Allowing the Aitch scheme would allow other developers to build tall buildings, he said, adding: “If that’s the case, we might as well chuck the masterplan in the bin and allow developers to carry on regardless. The applicants were well aware of the requirements to meet the masterplan. It’s not something you pluck out of the air – it’s a legal document and we have to have some principles that guide us in our decision making.
“They say they got the green light from our officers – I find that hard to believe.”
The report before councillors contained an endorsement of the plan from council officers.
Fletcher said he did not believe it was a straightforward refusal, but said the developer had not justified why it wanted to build higher than suggested in the masterplan.
“We see this masterplan as being very important. We think it’s important, the heights and density are important,” he said. “We have a different reading of [the masterplan] than the applicant and it should be something we are prepared to defend.”
But planning chair Stephen Brain spoke up for the proposal, criticising “emotive terms” made by local lobby groups at the last meeting. He said it was possible to be flexible with the masterplan “if a balance is achieved across the area”.
“It has 30 per cent ‘affordable’ homes, which we need for Londoners, it has designated play space – there’s very little in the area. I do know the area – I’ve had my car serviced down there for 32 years, I’ve walked around that site a lot,” he said.
“One speaker said that children could cause noise – it’s what children do. It provides green space, and retail – the area desperately needs retail, the only thing you can buy down there is a burger from a dodgy van and you wouldn’t be wise to do such a thing.
“It’s an area where people work but don’t live. You can see from all the Range Rovers down there – they drive down there and go back to Kent in the evening.”

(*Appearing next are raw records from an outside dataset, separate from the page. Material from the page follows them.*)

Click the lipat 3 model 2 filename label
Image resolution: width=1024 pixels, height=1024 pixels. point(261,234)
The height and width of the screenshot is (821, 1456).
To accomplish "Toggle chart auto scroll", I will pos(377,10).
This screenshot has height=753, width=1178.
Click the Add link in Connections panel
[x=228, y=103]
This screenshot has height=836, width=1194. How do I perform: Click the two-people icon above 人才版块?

Referencing the Environment Agency’s objection to ground floor homes, Brain referred to last week’s flood disaster in western Germany, which left scores dead, saying it had brought the issue into “sharp relief”.
“One of the main German newspapers said all of the people living on habitable spaces on the ground floor were dead. That’s why the Environment Agency makes these guidelines, it’s in a flood plain and the heights may have to be higher.”
Brain mocked the notion put forward by one of the local lobby groups, who spoke of “protecting Charlton from the river to the slopes and into the village – they didn’t say how far it went, does it go beyond the village to Charlton [sic], or to Bexley? I couldn’t understand that at all.”
“I can’t see what turning this application would do for the area. It’s an area that is industrially blighted and I can’t see many bungalows being built down there.”
But the vote was lost and the plans rejected on grounds of height and massing – leaving the immediate future of the Charlton riverside up in the air, and possibly out of the hands of local people.